Both crude oil and the U.S. dollar managed to bounce higher on Thursday - something that doesn't happen very often these days. Normally if the dollar is up, oil is down. OPEC's President Khelil commented on the oil-dollar relationship and suggested that oil could be poised for gains. A number of analysts believe that the U.S. dollar could fall sharply as the country struggles to stabilize the financial system.

Our price at the pump could be set to rise again. Texas refiners are still struggling to get back on line and the gasoline shortages in the South are now expected to last another two to three weeks. Wednesday's inventory report revealed that refineries are only operating at 66.7 percent, the lowest level since 1989.

Supply disruptions in Nigeria remain a concern. The fragile ceasefire is reaching its fifth day but rebels for the Movement for the Emancipation of the Niger Delta (MEND) are threatening to resume their "war" if the country's military doesn't comply with the recent call for peace.
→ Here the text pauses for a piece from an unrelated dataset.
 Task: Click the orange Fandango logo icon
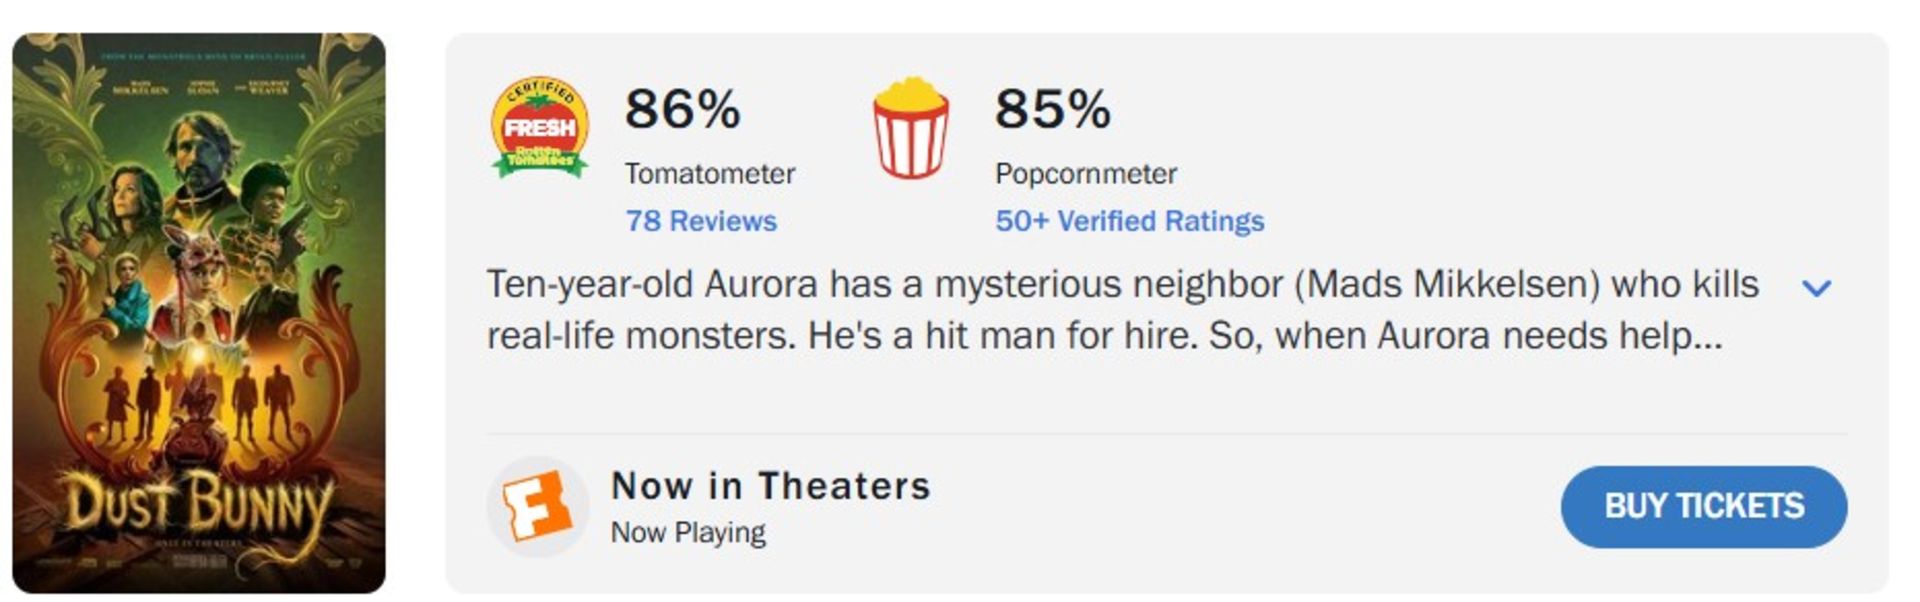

It seems that oil companies in Nigeria can't catch a break. MEND isn't their only concern. The latest threat is a strike by members of the National Union of Petroleum and Natural Gas Workers, which would further impact production.

China continues to gobble up oil resources. The Oriental power is expected to sign a $3 billion, twenty-year deal to develop Iraq's Ahdab oil field soon. Meanwhile Venezuelan President Hugo Chavez continues to cozy up to the Chinese. Chavez just announced that his country's oil exports to China will rise to 500,000 barrels a day and could reach 1 million bpd by 2012. China has certainly pulled out all the stops to gain access to Venezuelan oil. They plan to build multiple refineries designed to process Venezuela's heavy-crude oil in addition to building four oil tankers and launching a communication satellite for Venezuela.

Looking toward Friday it could be another interesting day in the markets. The failure to agree on the government's bailout package for the financial system creates more uncertainty and Wall Street hates uncertainty. This plan, no matter what shape it eventually takes, is not going to be a magic pill. The U.S. and global economy still appear to be slowing. If the economy is slowing then demand for oil should fall. Crude oil was already sliding in after hours markets toward $107 as traders react to the news.

Another late night development was the failure of Washington Mutual (WM), the nation's largest thrift. The Office of Thrift Supervision decided that WaMu's financial position had declined to such a state that the company had insufficient liquidity to meet its obligations. The government seized WM and handed it over to the FDIC who in turn conducted an auction. The winning bidder was J.P.Morgan Chase (JPM), the same bank that bought the failing Bear Stearns. For a cool $1.9 billion JPM gains all of WM's deposits, assets, a few liabilities, about 2,200 retail offices, and over 43,000 employees.